LPR : Une loi livrant la Recherche au modèle libéral

La « Loi de programmation de la recherche » (LPR) commence son parcours parlementaire. La ministre de l’Enseignement supérieur et de la recherche (ESR), Frédérique Vidal, aura beau avoir chanté tout l’été les louanges de cette loi « historique », avançant le chiffre mirifique des 25 milliards investis en 10 ans, elle n’en rencontre pas moins de franches oppositions. Ce texte, longtemps tenu secret, avait suscité un tir de barrage de la communauté scientifique française à l’automne 2019 quand avaient été envoyés les premiers ballons d’essai, plus provocants les uns que les autres.
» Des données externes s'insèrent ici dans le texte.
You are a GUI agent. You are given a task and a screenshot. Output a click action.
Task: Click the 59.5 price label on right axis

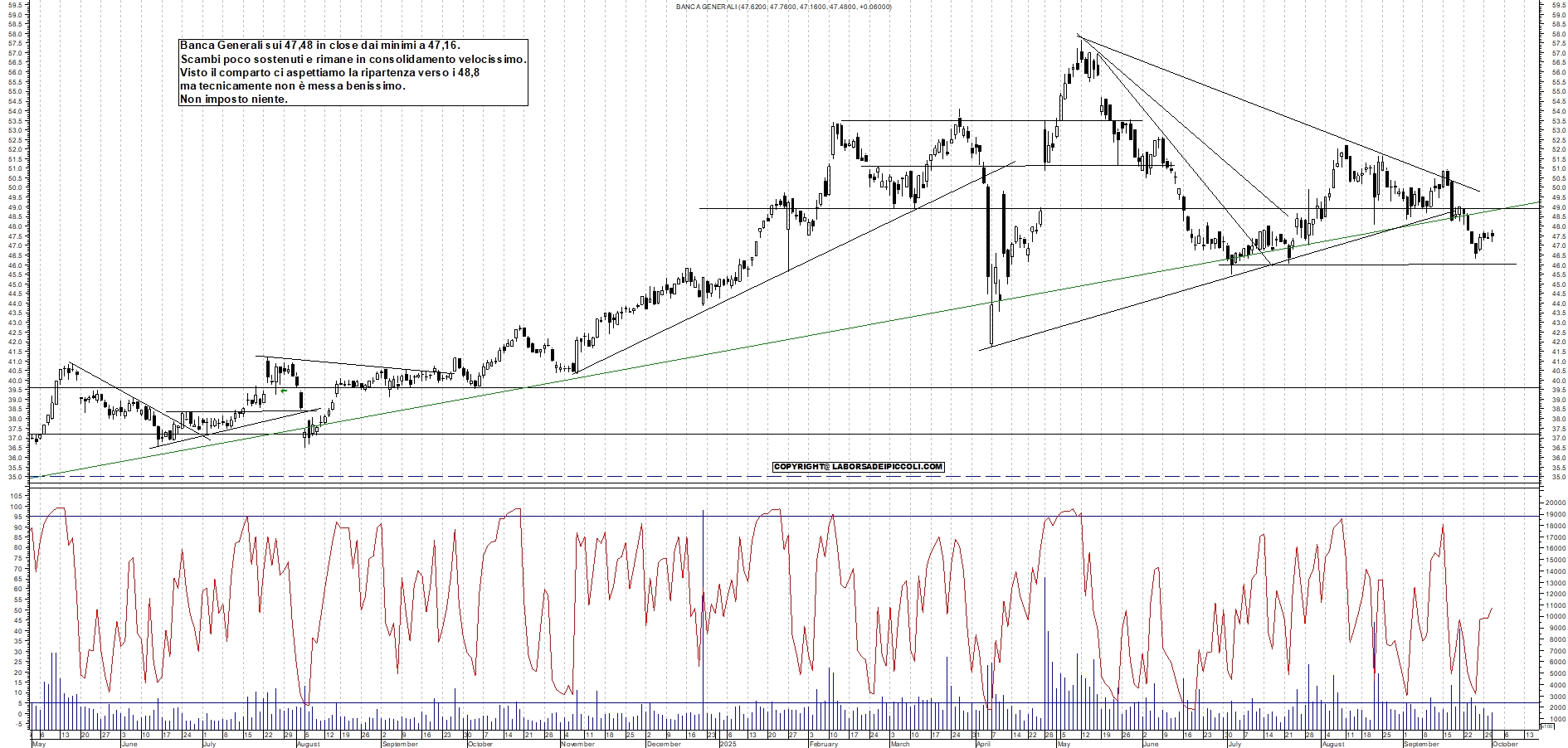pyautogui.click(x=1558, y=5)
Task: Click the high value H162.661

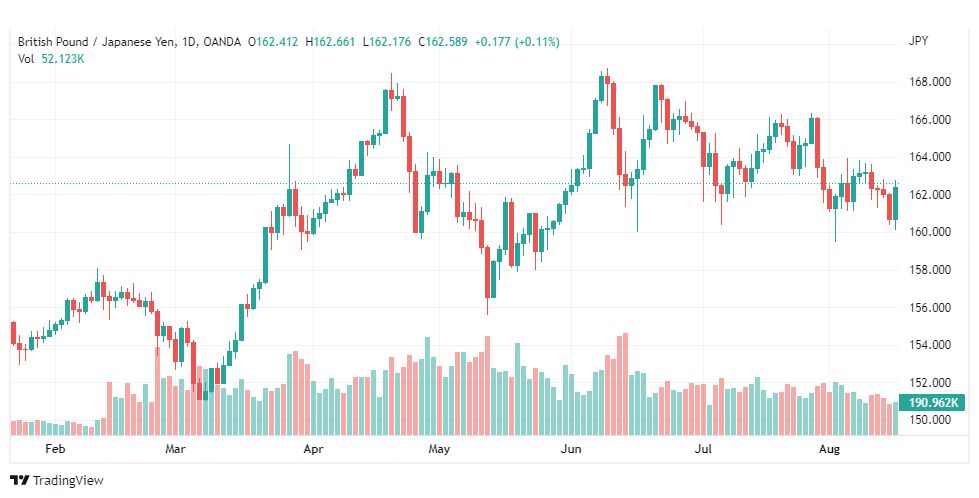Action: [x=330, y=42]
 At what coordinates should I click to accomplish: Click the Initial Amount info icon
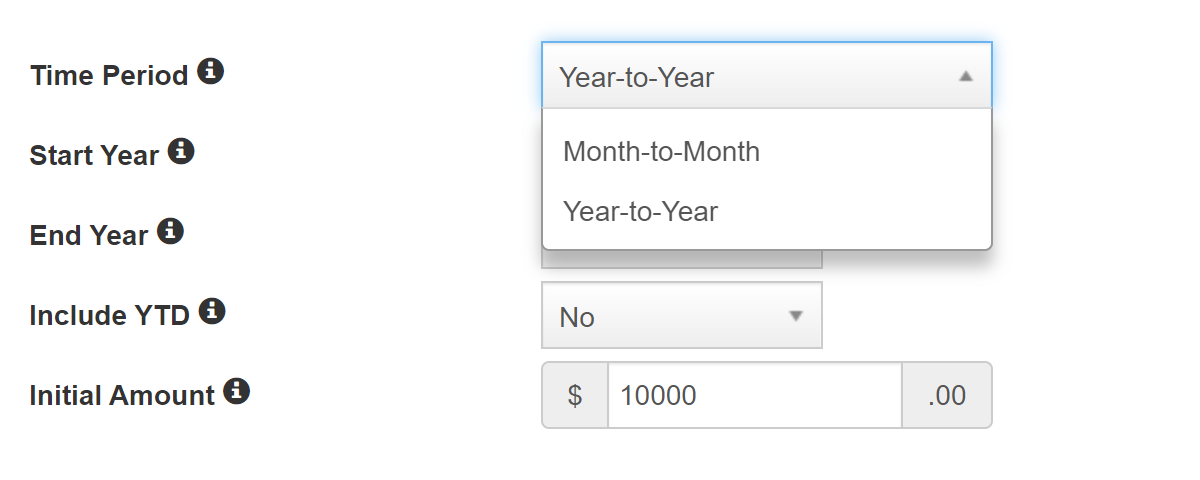[237, 392]
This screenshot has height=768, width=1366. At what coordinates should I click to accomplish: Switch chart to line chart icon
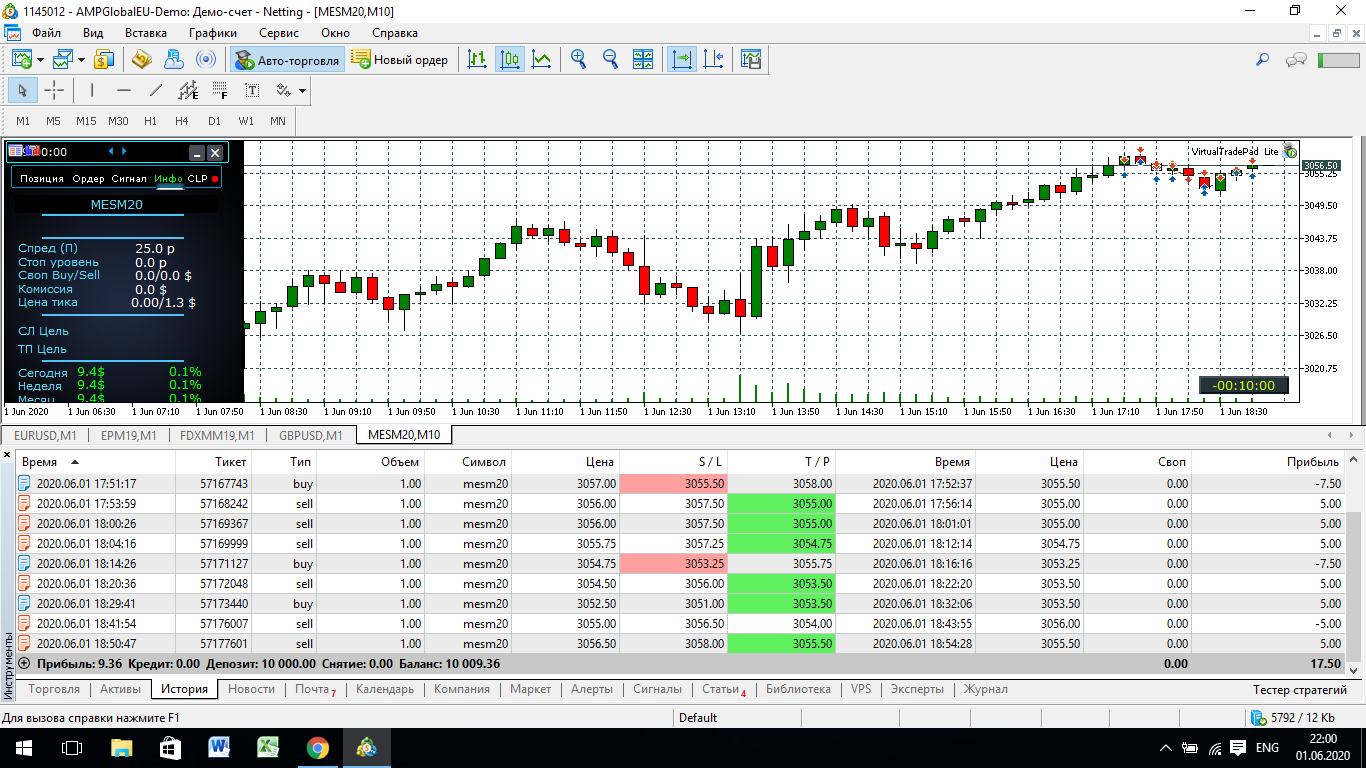coord(541,59)
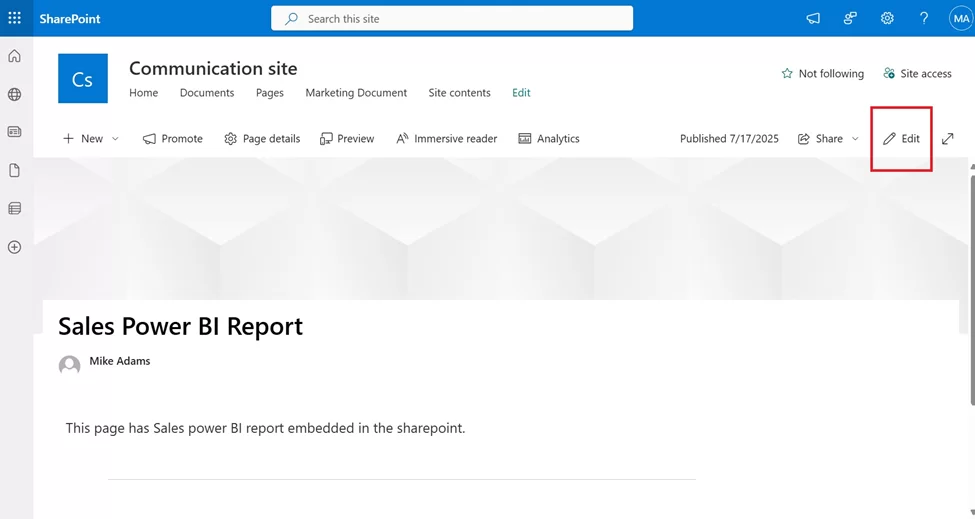The width and height of the screenshot is (975, 519).
Task: Click the Edit page button
Action: (x=901, y=139)

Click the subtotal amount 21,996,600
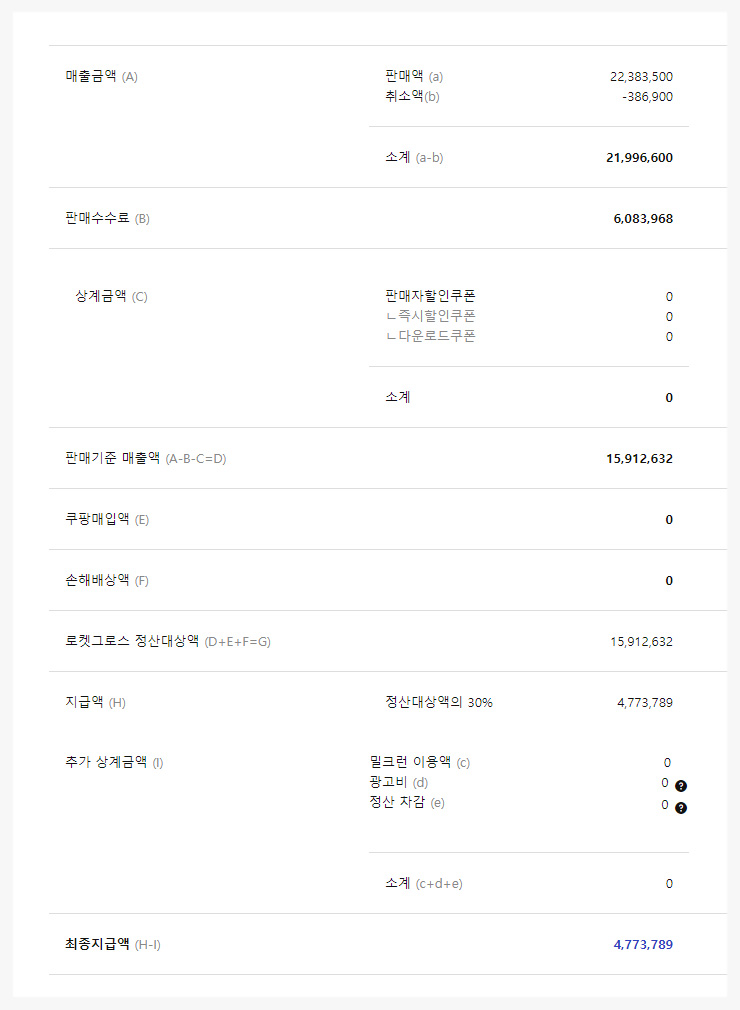pyautogui.click(x=639, y=158)
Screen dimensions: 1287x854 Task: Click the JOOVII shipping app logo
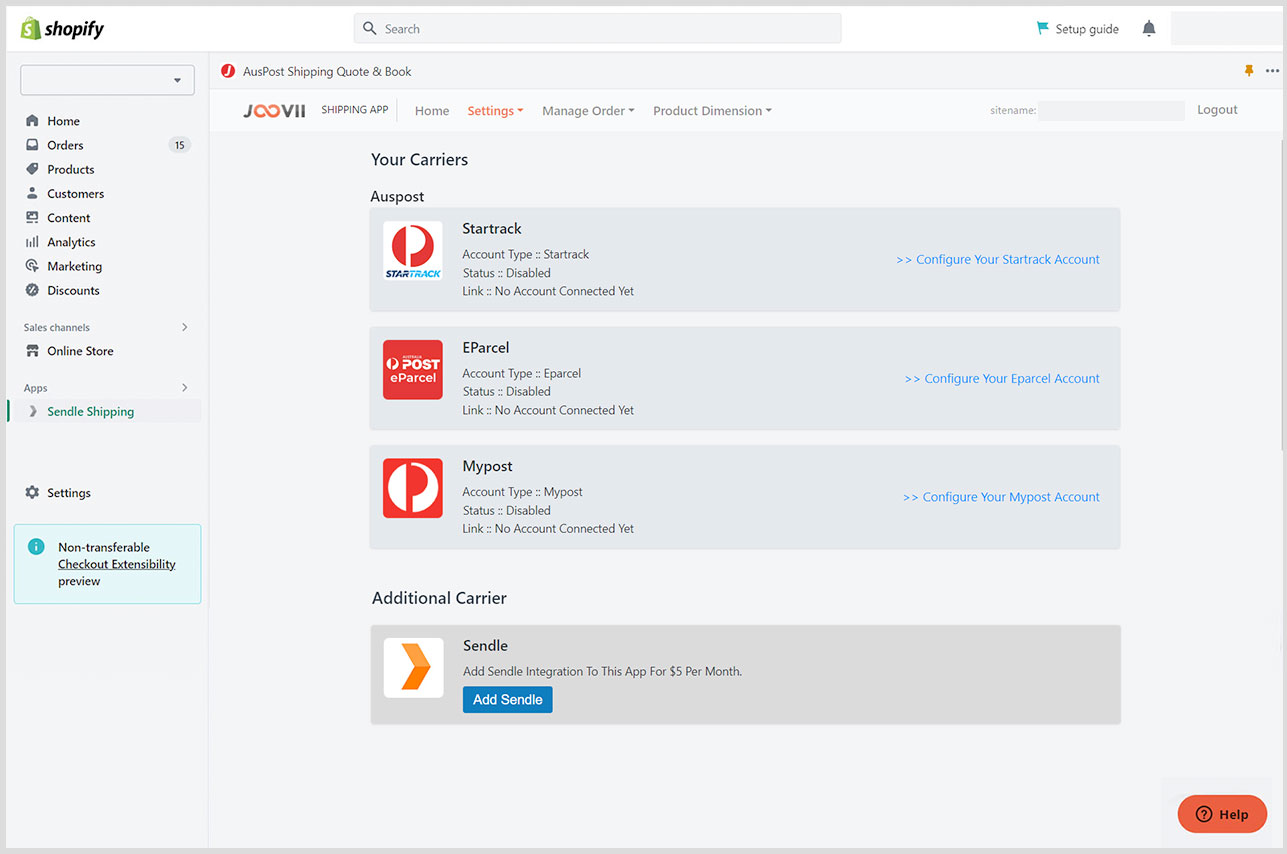(x=273, y=110)
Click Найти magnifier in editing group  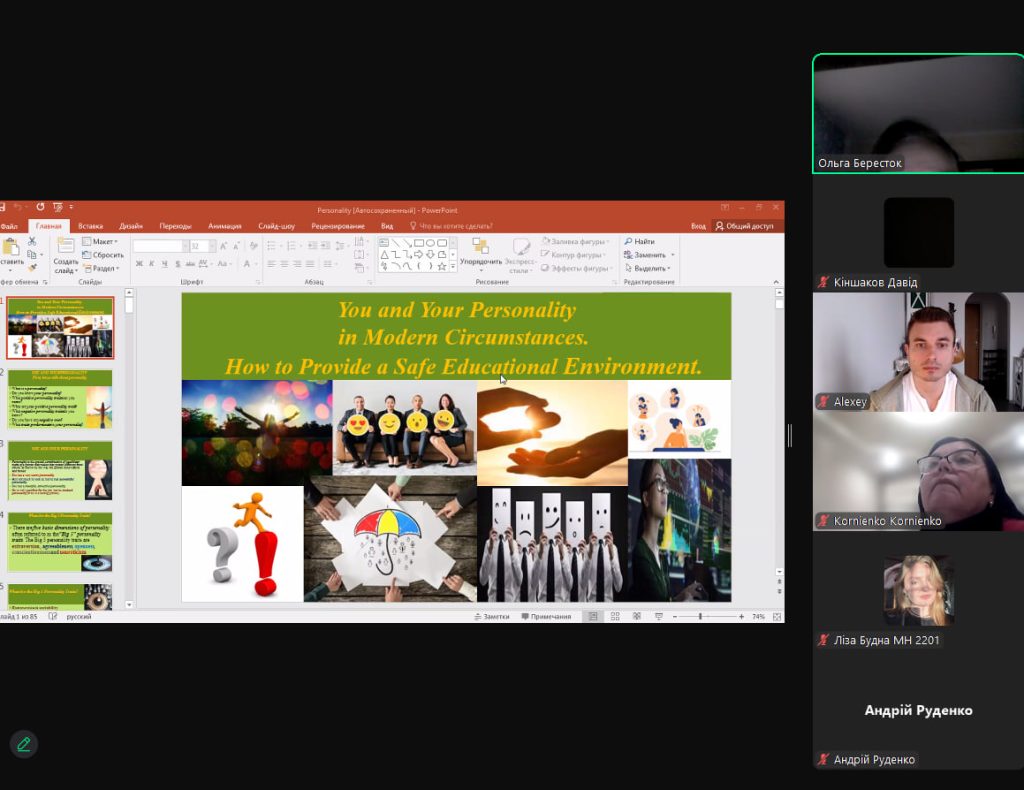coord(639,241)
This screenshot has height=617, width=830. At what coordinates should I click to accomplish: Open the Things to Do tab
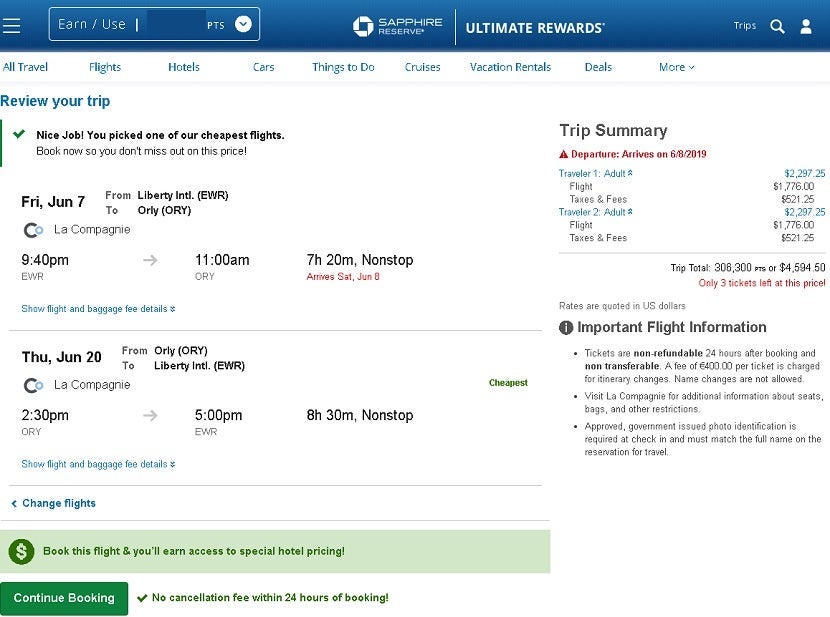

Ainsi, à l’occasion des 80 ans du CNRS, institution-phare de l’excellence française en recherche, aujourd’hui malmenée, le Président Macron avait formé le souhait que l’évaluation des chercheurs aboutisse à une « différenciation » entre bons et « mauvais », ces derniers devant en « assum[er] les conséquences » mais c’est surtout une tribune volontairement polémique du PDG du CNRS, Antoine Petit, qui avait mis le feu aux poudres puisqu’il affirmait vouloir une « loi ambitieuse, inégalitaire – oui, inégalitaire, une loi vertueuse et darwinienne ».